CEDH 18 janvier 2011 requête n°2555/03 Guadagnino contre Italie et France
Cet arrêt marque l’issue d’un imbroglio juridictionnel qui a amené Mme Guadagnino à saisir la Cour Européenne des Droits de l’Homme afin de faire reconnaitre le déni de justice dont elle a été victime. A l’appui de sa demande, elle invoque l’article 6§1 de la Convention (Droit à procès équitable). Pour mieux comprendre comment la Cour de Strasbourg a pu aboutir à octroyer des dommages et intérêts pour réparation du préjudice matériel et moral.
Mme Guadagnino était employée par l’Ecole Française de Rome comme assistante au service des publications. Son contrat conclu avec le Ministère français de l’Education nationale prévoyait l’application de la loi italienne à ce contrat.
Or, la salariée a engagée successivement deux procédures devant les juridictions nationales italiennes devant le Tribunal d’Instance de Rome. D’une part, elle a pu le saisir en 1995 afin de lui demander d’établir le bien-fondé de la reconstitution de sa carrière et le paiement d’indemnité. Concernant ce grief, la Cour de Cassation italienne, par un arrêt du 20 juin 1997, a rappelé que les juridictions italiennes n’étaient pas compétentes du seul fait de la soumission du contrat de travail au droit italien. Cet argument étant jugé comme n’étant pas significatif. D’autre part, la salariée a soulevé en 2007, la nullité de sa mise à la retraite à l’âge de 60 ans sachant que la législation italienne pose comme limite d’âge 65 ans. A cela, le juge italien s’est reconnu incompétent, au motif que la jurisprudence italienne admet de manière constante que le personnel des institutions culturelles françaises relève de la juridiction française, mais qu’il admet uniquement sa compétence concernant les rétributions. Or, Mme Guadagnino n’a pas repris cette procédure.
Compte tenu de la position italienne, la demanderesse a saisi en 2001 le Conseil d’Etat français, mais hélas, celui-ci s’est déclaré incompétent dans l’analyse du litige en matière d’exécution et de rupture des contrats de travail internationaux conclu avec les services de l’état. Ainsi, la haute juridiction administrative se déclare implicitement incompétente au profit de la juridiction prud’homale.
Mais qu’en est-il de la position de la Cour européenne des Droits de l’homme ?
La Cour raisonne Etat par Etat afin de vérifier que les deux états mis en cause par la salariée applique bien l’article 6§1 de la Convention.
Concernant l’Italie : La cour condamne l’état italien à 15.000 euros de dommages et intérêts au profit de la salariée pour méconnaissance de l’article 6§1. La Cour analyse tour à tour le but légitime invoqué par l’état et le caractère proportionné au but poursuivi.
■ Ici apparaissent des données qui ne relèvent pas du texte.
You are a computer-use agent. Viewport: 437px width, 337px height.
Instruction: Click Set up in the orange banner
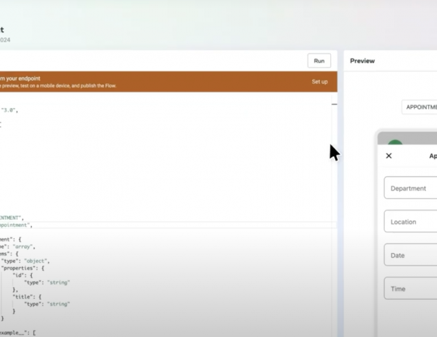pos(319,82)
Concernant la France : A contrario, la Cour reconnait irrecevable la requête de la salariée à l’encontre de l’Etat français. En effet, le Conseil des Prud’homme est seul compétent même si le contrat de travail est régi par le droit italien. La Cour regrette cependant, le manque de clause attributive de compétence dans le contrat litigieux qui aurait pu permettre à la salariée de saisir les juridictions adéquates. D’autant qu’en France, elle disposait de voie de recours efficace. En conséquence de quoi, la condition de recevabilité de la saisine de la Cour mentionnée à l’article 35 de la Convention, imposant l’épuisement des voies de recours interne, n’est pas présente au cas d’espèce.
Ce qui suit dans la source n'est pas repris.